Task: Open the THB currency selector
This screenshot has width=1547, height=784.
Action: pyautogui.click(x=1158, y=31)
···
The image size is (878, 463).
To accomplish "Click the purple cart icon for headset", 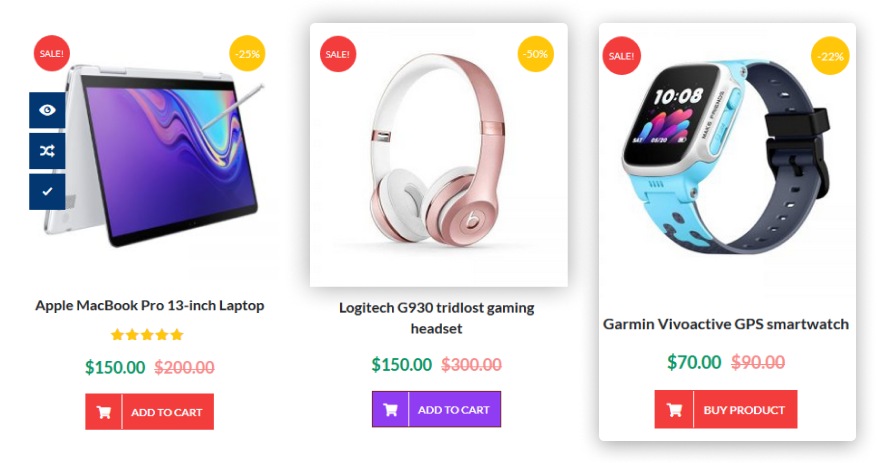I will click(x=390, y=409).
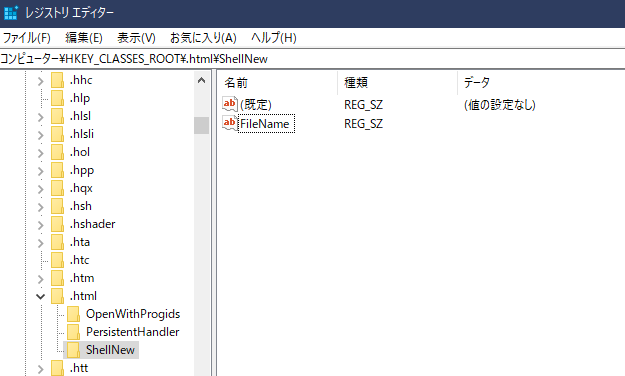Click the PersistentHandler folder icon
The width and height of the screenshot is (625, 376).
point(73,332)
···
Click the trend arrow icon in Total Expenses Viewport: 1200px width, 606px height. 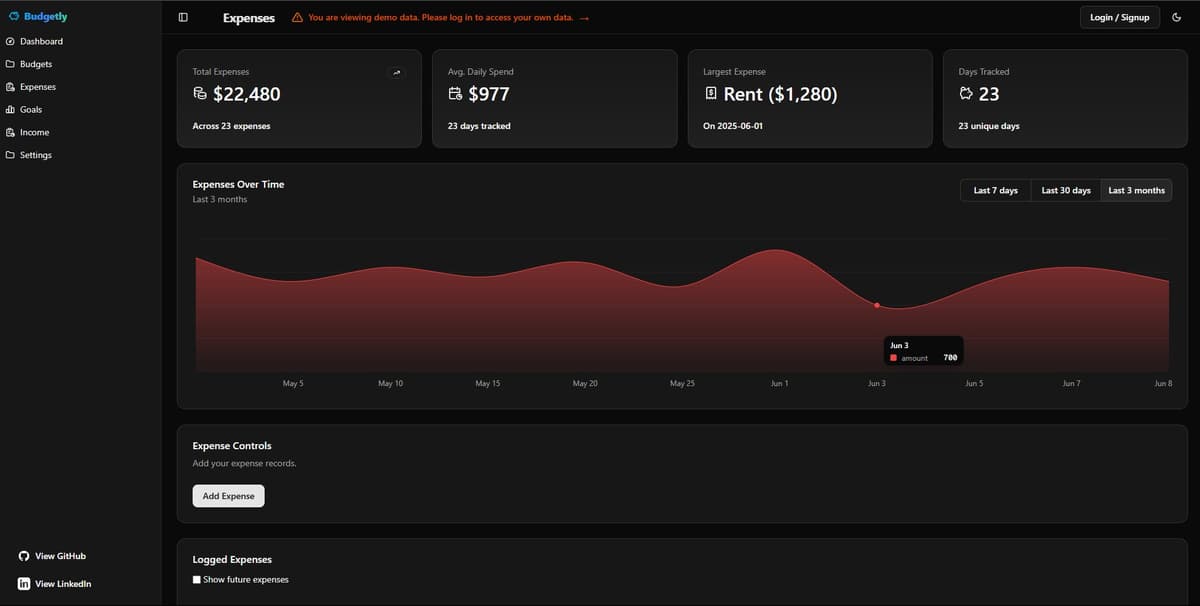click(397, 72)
···
Aim of the task >> Give back only the part of the records that opens with the line containing "Task: Open the THB currency selector" and closes with the line containing "Action: pyautogui.click(x=1158, y=31)", switching "selector" to "dropdown" and leaving everything else as it is.

Task response >>
Task: Open the THB currency dropdown
This screenshot has width=1547, height=784.
Action: pyautogui.click(x=1158, y=31)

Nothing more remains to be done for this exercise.